Data entries
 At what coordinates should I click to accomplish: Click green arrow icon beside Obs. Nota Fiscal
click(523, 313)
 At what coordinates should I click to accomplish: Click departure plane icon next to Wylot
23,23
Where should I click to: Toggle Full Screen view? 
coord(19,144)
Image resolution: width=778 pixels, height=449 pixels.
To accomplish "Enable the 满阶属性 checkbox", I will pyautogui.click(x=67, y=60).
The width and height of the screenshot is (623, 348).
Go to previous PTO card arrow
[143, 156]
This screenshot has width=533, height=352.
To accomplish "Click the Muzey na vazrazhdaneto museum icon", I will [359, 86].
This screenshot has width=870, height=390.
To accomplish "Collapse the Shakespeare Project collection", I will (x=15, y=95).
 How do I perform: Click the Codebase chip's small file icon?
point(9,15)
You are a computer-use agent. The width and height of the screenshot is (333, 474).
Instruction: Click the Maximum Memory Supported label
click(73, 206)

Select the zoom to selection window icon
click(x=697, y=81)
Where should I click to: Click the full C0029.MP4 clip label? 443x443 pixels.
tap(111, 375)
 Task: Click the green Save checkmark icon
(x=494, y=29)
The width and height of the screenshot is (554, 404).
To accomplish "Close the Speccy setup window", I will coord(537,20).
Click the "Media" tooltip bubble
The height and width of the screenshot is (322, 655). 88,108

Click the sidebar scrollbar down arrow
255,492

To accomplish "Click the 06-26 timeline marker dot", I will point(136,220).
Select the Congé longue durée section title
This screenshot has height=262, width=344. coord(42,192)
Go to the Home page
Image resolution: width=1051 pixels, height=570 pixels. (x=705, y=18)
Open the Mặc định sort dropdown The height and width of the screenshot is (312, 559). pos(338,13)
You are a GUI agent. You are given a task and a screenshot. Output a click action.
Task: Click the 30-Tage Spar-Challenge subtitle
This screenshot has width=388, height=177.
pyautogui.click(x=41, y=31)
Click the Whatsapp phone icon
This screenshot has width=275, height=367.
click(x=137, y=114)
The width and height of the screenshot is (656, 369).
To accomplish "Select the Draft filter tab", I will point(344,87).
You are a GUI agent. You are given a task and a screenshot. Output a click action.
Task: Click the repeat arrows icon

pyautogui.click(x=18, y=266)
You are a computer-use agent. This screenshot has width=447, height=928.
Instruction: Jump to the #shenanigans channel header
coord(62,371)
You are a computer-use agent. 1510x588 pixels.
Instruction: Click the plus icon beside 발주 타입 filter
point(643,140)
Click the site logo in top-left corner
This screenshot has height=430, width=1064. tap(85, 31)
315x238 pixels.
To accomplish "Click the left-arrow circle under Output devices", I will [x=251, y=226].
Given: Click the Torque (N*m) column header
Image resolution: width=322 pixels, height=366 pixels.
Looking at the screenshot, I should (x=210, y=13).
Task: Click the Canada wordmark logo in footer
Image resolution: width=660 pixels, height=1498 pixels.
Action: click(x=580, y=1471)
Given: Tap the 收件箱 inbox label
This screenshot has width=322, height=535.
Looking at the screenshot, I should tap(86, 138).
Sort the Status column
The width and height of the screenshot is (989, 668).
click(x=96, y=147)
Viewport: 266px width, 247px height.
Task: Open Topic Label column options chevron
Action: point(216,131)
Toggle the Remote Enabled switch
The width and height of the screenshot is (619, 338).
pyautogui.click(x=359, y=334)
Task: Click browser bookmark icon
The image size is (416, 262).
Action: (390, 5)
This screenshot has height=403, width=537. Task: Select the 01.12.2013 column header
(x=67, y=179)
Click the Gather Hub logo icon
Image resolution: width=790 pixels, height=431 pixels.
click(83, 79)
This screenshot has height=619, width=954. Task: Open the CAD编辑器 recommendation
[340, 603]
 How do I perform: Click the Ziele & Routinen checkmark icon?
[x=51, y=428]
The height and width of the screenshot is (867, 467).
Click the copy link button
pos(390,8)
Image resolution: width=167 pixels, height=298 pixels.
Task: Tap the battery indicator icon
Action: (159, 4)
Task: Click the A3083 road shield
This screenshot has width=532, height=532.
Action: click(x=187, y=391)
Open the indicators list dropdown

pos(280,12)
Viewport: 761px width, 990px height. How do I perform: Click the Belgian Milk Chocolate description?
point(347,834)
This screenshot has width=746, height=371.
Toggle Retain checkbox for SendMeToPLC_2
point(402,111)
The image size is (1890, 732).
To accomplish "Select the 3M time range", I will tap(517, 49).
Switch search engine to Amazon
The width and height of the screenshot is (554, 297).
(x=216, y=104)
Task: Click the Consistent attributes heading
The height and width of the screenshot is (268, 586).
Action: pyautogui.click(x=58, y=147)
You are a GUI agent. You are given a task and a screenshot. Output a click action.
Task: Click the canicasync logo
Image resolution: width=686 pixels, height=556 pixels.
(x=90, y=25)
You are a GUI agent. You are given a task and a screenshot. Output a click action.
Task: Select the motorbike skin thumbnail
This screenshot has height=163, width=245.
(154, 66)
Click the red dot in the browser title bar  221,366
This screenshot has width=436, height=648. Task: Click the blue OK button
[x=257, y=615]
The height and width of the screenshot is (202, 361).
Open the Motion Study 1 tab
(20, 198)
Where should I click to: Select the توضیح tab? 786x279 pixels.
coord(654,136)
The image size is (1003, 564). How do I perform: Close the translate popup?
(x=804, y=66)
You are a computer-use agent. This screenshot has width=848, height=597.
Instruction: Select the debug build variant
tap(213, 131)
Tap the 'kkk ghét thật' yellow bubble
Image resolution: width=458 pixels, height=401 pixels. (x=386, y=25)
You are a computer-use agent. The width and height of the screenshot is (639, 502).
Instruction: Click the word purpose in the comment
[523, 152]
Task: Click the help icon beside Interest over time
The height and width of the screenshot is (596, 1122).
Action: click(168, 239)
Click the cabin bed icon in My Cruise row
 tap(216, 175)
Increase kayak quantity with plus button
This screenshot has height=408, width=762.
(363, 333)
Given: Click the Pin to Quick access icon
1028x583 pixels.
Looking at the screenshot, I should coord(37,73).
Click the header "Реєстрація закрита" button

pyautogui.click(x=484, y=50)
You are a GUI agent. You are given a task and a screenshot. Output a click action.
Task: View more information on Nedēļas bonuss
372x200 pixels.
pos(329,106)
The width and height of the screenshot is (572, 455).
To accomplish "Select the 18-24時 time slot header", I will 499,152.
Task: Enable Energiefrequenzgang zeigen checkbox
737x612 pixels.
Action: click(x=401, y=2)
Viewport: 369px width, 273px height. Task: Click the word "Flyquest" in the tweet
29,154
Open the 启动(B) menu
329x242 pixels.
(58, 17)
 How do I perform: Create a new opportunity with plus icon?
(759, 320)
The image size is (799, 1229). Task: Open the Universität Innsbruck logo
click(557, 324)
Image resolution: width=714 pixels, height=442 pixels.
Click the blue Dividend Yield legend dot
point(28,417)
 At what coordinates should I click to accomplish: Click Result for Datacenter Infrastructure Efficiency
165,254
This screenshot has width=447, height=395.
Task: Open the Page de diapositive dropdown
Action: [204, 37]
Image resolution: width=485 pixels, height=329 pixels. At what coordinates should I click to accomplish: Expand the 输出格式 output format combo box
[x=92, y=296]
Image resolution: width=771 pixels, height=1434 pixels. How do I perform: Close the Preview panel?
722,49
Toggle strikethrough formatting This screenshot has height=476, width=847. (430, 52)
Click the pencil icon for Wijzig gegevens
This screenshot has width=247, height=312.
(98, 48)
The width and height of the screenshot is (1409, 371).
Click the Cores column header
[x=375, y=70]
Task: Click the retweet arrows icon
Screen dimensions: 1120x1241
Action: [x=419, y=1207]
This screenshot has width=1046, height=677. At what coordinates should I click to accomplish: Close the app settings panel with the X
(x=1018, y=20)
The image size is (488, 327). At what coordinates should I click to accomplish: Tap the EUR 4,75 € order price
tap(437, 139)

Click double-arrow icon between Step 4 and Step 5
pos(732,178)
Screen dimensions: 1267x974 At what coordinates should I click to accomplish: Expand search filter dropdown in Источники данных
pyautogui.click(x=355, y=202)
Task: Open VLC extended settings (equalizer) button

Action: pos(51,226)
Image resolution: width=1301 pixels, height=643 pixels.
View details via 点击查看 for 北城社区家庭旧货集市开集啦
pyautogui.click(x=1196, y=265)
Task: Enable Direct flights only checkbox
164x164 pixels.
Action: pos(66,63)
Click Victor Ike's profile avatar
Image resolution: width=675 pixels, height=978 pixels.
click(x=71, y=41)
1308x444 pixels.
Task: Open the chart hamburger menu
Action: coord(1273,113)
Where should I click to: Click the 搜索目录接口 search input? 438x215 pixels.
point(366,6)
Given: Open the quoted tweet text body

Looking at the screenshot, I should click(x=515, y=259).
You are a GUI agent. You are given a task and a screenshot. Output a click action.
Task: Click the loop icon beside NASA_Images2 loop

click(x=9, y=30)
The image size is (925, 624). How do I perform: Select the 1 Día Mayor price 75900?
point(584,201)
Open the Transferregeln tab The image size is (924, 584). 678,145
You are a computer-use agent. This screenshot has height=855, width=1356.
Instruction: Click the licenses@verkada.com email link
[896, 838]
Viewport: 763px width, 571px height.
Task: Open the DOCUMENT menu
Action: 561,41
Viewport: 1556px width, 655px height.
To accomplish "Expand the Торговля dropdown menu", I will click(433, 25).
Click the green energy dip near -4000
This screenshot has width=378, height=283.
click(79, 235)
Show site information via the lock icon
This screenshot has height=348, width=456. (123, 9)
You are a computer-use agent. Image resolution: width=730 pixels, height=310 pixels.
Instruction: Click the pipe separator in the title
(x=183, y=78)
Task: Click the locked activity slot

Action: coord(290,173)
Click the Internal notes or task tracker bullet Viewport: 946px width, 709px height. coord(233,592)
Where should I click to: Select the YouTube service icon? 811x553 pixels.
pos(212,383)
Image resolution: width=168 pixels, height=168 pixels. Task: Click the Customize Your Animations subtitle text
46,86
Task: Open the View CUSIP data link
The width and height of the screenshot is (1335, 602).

**Exercise details:** Reproduce, with both ends included, the lines from the one holding "Instruction: Click the licenses@verkada.com" to the end of the records above.

**Response area:**
Instruction: Click the licenses@verkada.com email link
[896, 838]
Viewport: 763px width, 571px height.
Task: Open the DOCUMENT menu
Action: 561,41
Viewport: 1556px width, 655px height.
To accomplish "Expand the Торговля dropdown menu", I will click(433, 25).
Click the green energy dip near -4000
This screenshot has width=378, height=283.
click(79, 235)
Show site information via the lock icon
This screenshot has height=348, width=456. (123, 9)
You are a computer-use agent. Image resolution: width=730 pixels, height=310 pixels.
Instruction: Click the pipe separator in the title
(x=183, y=78)
Task: Click the locked activity slot

Action: coord(290,173)
Click the Internal notes or task tracker bullet Viewport: 946px width, 709px height. coord(233,592)
Where should I click to: Select the YouTube service icon? 811x553 pixels.
pos(212,383)
Image resolution: width=168 pixels, height=168 pixels. Task: Click the Customize Your Animations subtitle text
46,86
Task: Open the View CUSIP data link
The width and height of the screenshot is (1335, 602).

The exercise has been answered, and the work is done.